(Task instructions)
Render every line of the records below as a numbered list, omitting any blank lines.

━━━━━ Material to process ━━━━━

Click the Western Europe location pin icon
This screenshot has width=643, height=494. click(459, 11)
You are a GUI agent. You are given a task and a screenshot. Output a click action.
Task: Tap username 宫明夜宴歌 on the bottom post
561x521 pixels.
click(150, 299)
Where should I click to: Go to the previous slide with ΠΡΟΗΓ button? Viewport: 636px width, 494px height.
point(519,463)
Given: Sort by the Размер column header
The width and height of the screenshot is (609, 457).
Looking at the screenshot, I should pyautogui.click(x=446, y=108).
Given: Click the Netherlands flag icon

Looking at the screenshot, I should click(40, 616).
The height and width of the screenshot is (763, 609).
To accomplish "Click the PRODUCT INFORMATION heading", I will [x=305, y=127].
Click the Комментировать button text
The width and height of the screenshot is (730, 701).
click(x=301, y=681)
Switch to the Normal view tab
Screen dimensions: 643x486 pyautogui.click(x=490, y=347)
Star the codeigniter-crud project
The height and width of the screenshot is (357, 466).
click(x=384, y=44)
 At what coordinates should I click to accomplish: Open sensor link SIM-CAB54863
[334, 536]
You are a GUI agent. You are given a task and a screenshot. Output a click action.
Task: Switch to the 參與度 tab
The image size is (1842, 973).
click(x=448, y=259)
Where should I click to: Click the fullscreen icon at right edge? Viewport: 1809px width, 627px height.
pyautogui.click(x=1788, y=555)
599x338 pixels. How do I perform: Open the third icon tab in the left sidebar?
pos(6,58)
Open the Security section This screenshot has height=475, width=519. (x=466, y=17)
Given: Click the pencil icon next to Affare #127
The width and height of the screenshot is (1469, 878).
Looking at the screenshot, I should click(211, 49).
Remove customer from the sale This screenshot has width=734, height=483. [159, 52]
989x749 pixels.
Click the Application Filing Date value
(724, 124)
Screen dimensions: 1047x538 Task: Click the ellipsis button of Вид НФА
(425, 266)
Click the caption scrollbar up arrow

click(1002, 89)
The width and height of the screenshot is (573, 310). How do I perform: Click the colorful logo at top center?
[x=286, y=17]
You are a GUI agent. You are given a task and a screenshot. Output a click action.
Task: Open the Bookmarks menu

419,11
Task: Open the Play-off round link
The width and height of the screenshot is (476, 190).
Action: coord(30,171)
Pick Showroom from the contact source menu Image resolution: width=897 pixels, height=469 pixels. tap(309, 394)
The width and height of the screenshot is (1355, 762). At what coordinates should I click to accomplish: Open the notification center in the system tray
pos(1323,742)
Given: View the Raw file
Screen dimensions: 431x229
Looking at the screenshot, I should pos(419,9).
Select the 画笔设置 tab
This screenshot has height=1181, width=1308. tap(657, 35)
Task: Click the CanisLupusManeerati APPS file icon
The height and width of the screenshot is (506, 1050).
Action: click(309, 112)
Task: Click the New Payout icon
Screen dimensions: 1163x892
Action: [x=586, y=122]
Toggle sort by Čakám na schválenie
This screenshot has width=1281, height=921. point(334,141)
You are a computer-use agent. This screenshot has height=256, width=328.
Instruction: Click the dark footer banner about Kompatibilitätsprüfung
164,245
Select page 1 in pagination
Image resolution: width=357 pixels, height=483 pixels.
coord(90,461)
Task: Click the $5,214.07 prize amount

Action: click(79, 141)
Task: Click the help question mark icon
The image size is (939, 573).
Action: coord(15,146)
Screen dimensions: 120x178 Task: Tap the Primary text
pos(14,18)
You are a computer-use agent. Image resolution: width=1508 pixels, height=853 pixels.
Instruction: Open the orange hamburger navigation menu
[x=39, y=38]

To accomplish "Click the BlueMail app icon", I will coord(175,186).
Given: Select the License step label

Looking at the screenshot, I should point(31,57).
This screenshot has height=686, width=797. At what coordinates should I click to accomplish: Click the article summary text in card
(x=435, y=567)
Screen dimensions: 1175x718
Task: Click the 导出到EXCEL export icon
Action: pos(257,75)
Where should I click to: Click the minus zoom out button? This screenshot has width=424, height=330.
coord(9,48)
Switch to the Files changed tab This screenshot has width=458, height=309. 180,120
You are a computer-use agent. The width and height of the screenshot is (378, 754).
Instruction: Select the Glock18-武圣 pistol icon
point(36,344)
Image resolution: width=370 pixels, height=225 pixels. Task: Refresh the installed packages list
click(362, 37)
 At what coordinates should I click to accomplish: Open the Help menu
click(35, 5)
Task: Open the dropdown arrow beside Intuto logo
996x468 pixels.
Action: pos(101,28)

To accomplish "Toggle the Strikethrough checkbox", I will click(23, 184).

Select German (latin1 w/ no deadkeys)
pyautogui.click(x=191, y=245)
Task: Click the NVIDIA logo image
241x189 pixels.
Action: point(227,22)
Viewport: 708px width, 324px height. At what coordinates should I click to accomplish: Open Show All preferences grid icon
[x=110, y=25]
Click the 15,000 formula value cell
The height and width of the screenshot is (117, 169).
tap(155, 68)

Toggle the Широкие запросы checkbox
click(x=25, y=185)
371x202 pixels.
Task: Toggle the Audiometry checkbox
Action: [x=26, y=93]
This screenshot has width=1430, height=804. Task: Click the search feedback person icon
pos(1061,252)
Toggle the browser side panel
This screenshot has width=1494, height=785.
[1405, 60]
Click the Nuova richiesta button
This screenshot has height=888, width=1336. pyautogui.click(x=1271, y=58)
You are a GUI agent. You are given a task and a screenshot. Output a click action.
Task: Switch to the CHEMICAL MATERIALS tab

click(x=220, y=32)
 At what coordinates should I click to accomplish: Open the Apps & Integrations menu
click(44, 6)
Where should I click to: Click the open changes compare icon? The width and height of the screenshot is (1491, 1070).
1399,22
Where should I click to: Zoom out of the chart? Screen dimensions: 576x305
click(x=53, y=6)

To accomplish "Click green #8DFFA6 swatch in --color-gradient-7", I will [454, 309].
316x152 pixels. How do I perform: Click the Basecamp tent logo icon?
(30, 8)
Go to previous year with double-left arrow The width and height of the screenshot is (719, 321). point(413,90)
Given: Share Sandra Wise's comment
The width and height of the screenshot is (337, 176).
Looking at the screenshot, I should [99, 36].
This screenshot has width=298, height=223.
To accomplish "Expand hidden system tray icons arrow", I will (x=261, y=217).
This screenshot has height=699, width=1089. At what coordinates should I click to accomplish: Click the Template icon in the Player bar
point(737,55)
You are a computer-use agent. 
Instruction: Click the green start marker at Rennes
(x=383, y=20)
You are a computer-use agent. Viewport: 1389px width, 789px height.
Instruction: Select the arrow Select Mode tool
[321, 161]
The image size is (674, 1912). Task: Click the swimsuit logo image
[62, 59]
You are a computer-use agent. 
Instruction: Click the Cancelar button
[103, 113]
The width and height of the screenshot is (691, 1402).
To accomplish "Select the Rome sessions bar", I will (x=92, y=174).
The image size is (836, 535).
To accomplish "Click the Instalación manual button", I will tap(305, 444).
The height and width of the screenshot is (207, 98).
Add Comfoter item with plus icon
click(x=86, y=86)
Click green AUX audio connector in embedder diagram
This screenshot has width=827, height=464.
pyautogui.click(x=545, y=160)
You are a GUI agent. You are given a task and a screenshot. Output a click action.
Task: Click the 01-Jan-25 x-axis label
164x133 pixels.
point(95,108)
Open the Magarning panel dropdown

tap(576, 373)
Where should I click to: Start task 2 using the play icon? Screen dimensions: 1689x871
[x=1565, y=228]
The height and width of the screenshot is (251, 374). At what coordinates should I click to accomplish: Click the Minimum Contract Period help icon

━━━━━

(Exercise output)
1. Click the Western Europe location pin icon
2. This screenshot has width=643, height=494. click(459, 11)
3. You are a GUI agent. You are given a task and a screenshot. Output a click action.
4. Task: Tap username 宫明夜宴歌 on the bottom post
5. 561x521 pixels.
6. click(150, 299)
7. Where should I click to: Go to the previous slide with ΠΡΟΗΓ button? Viewport: 636px width, 494px height.
8. point(519,463)
9. Given: Sort by the Размер column header
10. The width and height of the screenshot is (609, 457).
11. Looking at the screenshot, I should pyautogui.click(x=446, y=108).
12. Given: Click the Netherlands flag icon
13. Looking at the screenshot, I should click(40, 616).
14. The height and width of the screenshot is (763, 609).
15. To accomplish "Click the PRODUCT INFORMATION heading", I will [x=305, y=127].
16. Click the Комментировать button text
17. The width and height of the screenshot is (730, 701).
18. click(x=301, y=681)
19. Switch to the Normal view tab
20. Screen dimensions: 643x486 pyautogui.click(x=490, y=347)
21. Star the codeigniter-crud project
22. The height and width of the screenshot is (357, 466).
23. click(x=384, y=44)
24.  At what coordinates should I click to accomplish: Open sensor link SIM-CAB54863
25. [334, 536]
26. You are a GUI agent. You are given a task and a screenshot. Output a click action.
27. Task: Switch to the 參與度 tab
28. The image size is (1842, 973).
29. click(x=448, y=259)
30. Where should I click to: Click the fullscreen icon at right edge? Viewport: 1809px width, 627px height.
31. pyautogui.click(x=1788, y=555)
32. 599x338 pixels. How do I perform: Open the third icon tab in the left sidebar?
33. pos(6,58)
34. Open the Security section This screenshot has height=475, width=519. (x=466, y=17)
35. Given: Click the pencil icon next to Affare #127
36. The width and height of the screenshot is (1469, 878).
37. Looking at the screenshot, I should click(211, 49).
38. Remove customer from the sale This screenshot has width=734, height=483. [159, 52]
39. 989x749 pixels.
40. Click the Application Filing Date value
41. (724, 124)
42. Screen dimensions: 1047x538 Task: Click the ellipsis button of Вид НФА
43. (425, 266)
44. Click the caption scrollbar up arrow
45. click(1002, 89)
46. The width and height of the screenshot is (573, 310). How do I perform: Click the colorful logo at top center?
47. [x=286, y=17]
48. You are a GUI agent. You are given a task and a screenshot. Output a click action.
49. Task: Open the Bookmarks menu
50. 419,11
51. Task: Open the Play-off round link
52. The width and height of the screenshot is (476, 190).
53. Action: coord(30,171)
54. Pick Showroom from the contact source menu Image resolution: width=897 pixels, height=469 pixels. tap(309, 394)
55. The width and height of the screenshot is (1355, 762). At what coordinates should I click to accomplish: Open the notification center in the system tray
56. pos(1323,742)
57. Given: View the Raw file
58. Screen dimensions: 431x229
59. Looking at the screenshot, I should pos(419,9).
60. Select the 画笔设置 tab
61. This screenshot has height=1181, width=1308. tap(657, 35)
62. Task: Click the CanisLupusManeerati APPS file icon
63. The height and width of the screenshot is (506, 1050).
64. Action: click(309, 112)
65. Task: Click the New Payout icon
66. Screen dimensions: 1163x892
67. Action: [x=586, y=122]
68. Toggle sort by Čakám na schválenie
69. This screenshot has width=1281, height=921. point(334,141)
70. You are a computer-use agent. This screenshot has height=256, width=328.
71. Instruction: Click the dark footer banner about Kompatibilitätsprüfung
72. 164,245
73. Select page 1 in pagination
74. Image resolution: width=357 pixels, height=483 pixels.
75. coord(90,461)
76. Task: Click the $5,214.07 prize amount
77. Action: click(79, 141)
78. Task: Click the help question mark icon
79. The image size is (939, 573).
80. Action: coord(15,146)
81. Screen dimensions: 120x178 Task: Tap the Primary text
82. pos(14,18)
83. You are a computer-use agent. Image resolution: width=1508 pixels, height=853 pixels.
84. Instruction: Open the orange hamburger navigation menu
85. [x=39, y=38]
86. To accomplish "Click the BlueMail app icon", I will coord(175,186).
87. Given: Select the License step label
88. Looking at the screenshot, I should point(31,57).
89. This screenshot has height=686, width=797. At what coordinates should I click to accomplish: Click the article summary text in card
90. (x=435, y=567)
91. Screen dimensions: 1175x718
92. Task: Click the 导出到EXCEL export icon
93. Action: pos(257,75)
94. Where should I click to: Click the minus zoom out button? This screenshot has width=424, height=330.
95. coord(9,48)
96. Switch to the Files changed tab This screenshot has width=458, height=309. 180,120
97. You are a computer-use agent. The width and height of the screenshot is (378, 754).
98. Instruction: Select the Glock18-武圣 pistol icon
99. point(36,344)
100. Image resolution: width=370 pixels, height=225 pixels. Task: Refresh the installed packages list
101. click(362, 37)
102.  At what coordinates should I click to accomplish: Open the Help menu
103. click(35, 5)
104. Task: Open the dropdown arrow beside Intuto logo
105. 996x468 pixels.
106. Action: pos(101,28)
107. To accomplish "Toggle the Strikethrough checkbox", I will click(23, 184).
108. Select German (latin1 w/ no deadkeys)
109. pyautogui.click(x=191, y=245)
110. Task: Click the NVIDIA logo image
111. 241x189 pixels.
112. Action: point(227,22)
113. Viewport: 708px width, 324px height. At what coordinates should I click to accomplish: Open Show All preferences grid icon
114. [x=110, y=25]
115. Click the 15,000 formula value cell
116. The height and width of the screenshot is (117, 169).
117. tap(155, 68)
118. Toggle the Широкие запросы checkbox
119. click(x=25, y=185)
120. 371x202 pixels.
121. Task: Toggle the Audiometry checkbox
122. Action: [x=26, y=93]
123. This screenshot has width=1430, height=804. Task: Click the search feedback person icon
124. pos(1061,252)
125. Toggle the browser side panel
126. This screenshot has width=1494, height=785.
127. [1405, 60]
128. Click the Nuova richiesta button
129. This screenshot has height=888, width=1336. pyautogui.click(x=1271, y=58)
130. You are a GUI agent. You are given a task and a screenshot. Output a click action.
131. Task: Switch to the CHEMICAL MATERIALS tab
132. click(x=220, y=32)
133.  At what coordinates should I click to accomplish: Open the Apps & Integrations menu
134. click(44, 6)
135. Where should I click to: Click the open changes compare icon? The width and height of the screenshot is (1491, 1070).
136. 1399,22
137. Where should I click to: Zoom out of the chart? Screen dimensions: 576x305
138. click(x=53, y=6)
139. To accomplish "Click green #8DFFA6 swatch in --color-gradient-7", I will [454, 309].
140. 316x152 pixels. How do I perform: Click the Basecamp tent logo icon?
141. (30, 8)
142. Go to previous year with double-left arrow The width and height of the screenshot is (719, 321). point(413,90)
143. Given: Share Sandra Wise's comment
144. The width and height of the screenshot is (337, 176).
145. Looking at the screenshot, I should [99, 36].
146. This screenshot has width=298, height=223.
147. To accomplish "Expand hidden system tray icons arrow", I will (x=261, y=217).
148. This screenshot has height=699, width=1089. At what coordinates should I click to accomplish: Click the Template icon in the Player bar
149. point(737,55)
150. You are a computer-use agent. 
151. Instruction: Click the green start marker at Rennes
152. (x=383, y=20)
153. You are a computer-use agent. Viewport: 1389px width, 789px height.
154. Instruction: Select the arrow Select Mode tool
155. [321, 161]
156. The image size is (674, 1912). Task: Click the swimsuit logo image
157. [62, 59]
158. You are a computer-use agent. 
159. Instruction: Click the Cancelar button
160. [103, 113]
161. The width and height of the screenshot is (691, 1402).
162. To accomplish "Select the Rome sessions bar", I will (x=92, y=174).
163. The image size is (836, 535).
164. To accomplish "Click the Instalación manual button", I will tap(305, 444).
165. The height and width of the screenshot is (207, 98).
166. Add Comfoter item with plus icon
167. click(x=86, y=86)
168. Click green AUX audio connector in embedder diagram
169. This screenshot has width=827, height=464.
170. pyautogui.click(x=545, y=160)
171. You are a GUI agent. You are given a task and a screenshot. Output a click action.
172. Task: Click the 01-Jan-25 x-axis label
173. 164x133 pixels.
174. point(95,108)
175. Open the Magarning panel dropdown
176. tap(576, 373)
177. Where should I click to: Start task 2 using the play icon? Screen dimensions: 1689x871
178. [x=1565, y=228]
179. The height and width of the screenshot is (251, 374). At what coordinates should I click to accomplish: Click the Minimum Contract Period help icon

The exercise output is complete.